Es ésta una novela con muchos huecos en su historia que, sin dejarla incompleta, le dan mayor verosimilitud. Detrás de esos curas rígidos y sobrios, elaborados en muy pocos rasgos, se insinúa un mundo de deseos frustrados, amores reprimidos, y también de maldades inconfesadas, que aflora en gestos o actitudes circunstanciales. Sobre todo, las bondades y mezquindades del grupo aparecen cuando un hecho inesperado rompe con su rutina.
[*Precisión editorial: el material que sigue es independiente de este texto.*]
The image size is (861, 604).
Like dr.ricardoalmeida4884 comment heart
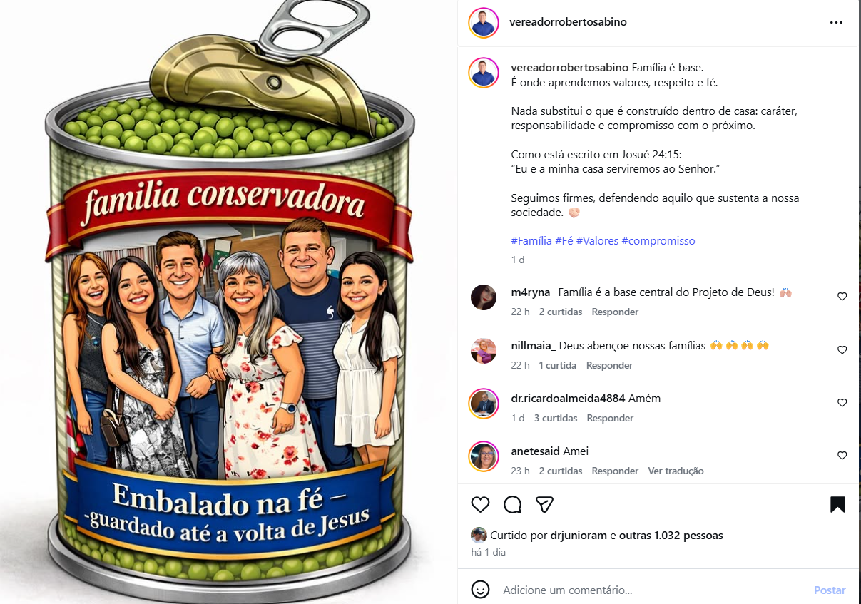[x=842, y=403]
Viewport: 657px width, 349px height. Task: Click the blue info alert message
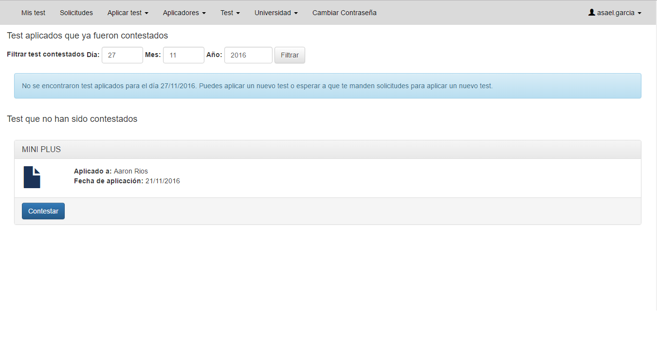(328, 86)
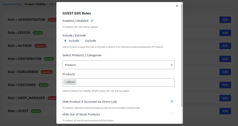The width and height of the screenshot is (238, 126).
Task: Click the Inactive badge on AUTHOR role
Action: (40, 46)
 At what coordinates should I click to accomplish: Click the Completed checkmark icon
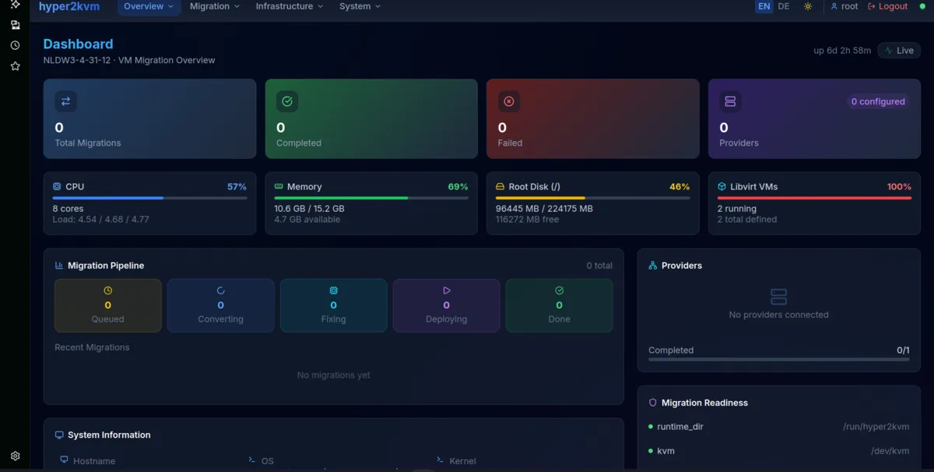pyautogui.click(x=286, y=100)
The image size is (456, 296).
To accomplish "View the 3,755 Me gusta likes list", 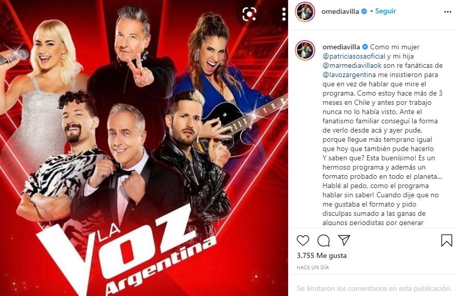I will (x=321, y=255).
Un día las campanas de la capilla comienzan a sonar de forma autónoma. Los curas se inquietan, pero ante el desconcierto, optan por no darle importancia. Sin embargo, el hecho cobra otra dimensión cuando las campanas vuelven a repicar el mismo día que muere uno de los hermanos. La historia adquiere entonces un tono más misterioso y cercano a la trama a policial.
Ferreiro maneja con buen pulso el suspenso en una novela más bien intimista y que, con el cambio de voces narrativas, adquiere un costado reflexivo y de vuelo poético. Algo que flota presenta una historia original tanto en su trama como en su estilo de escritura, y si después de leerla se vuelve al pequeño prólogo del libro, se encontrará una intriga adicional en las palabras del autor: “Lo que aquí se cuenta me fue revelado un domingo de febrero de 1999. Como toda revelación aquella también poseía zonas oscuras…”.
Es destacable que Artefato publique títulos de bajo costo y que mantenga una cuidada edición. Además, y aunque parezca un detalle menor, estas novelas demuestran que se pueden contar buenas historias en pocas páginas y que no siempre la desmesura narrativa es sinónimo de buena calidad.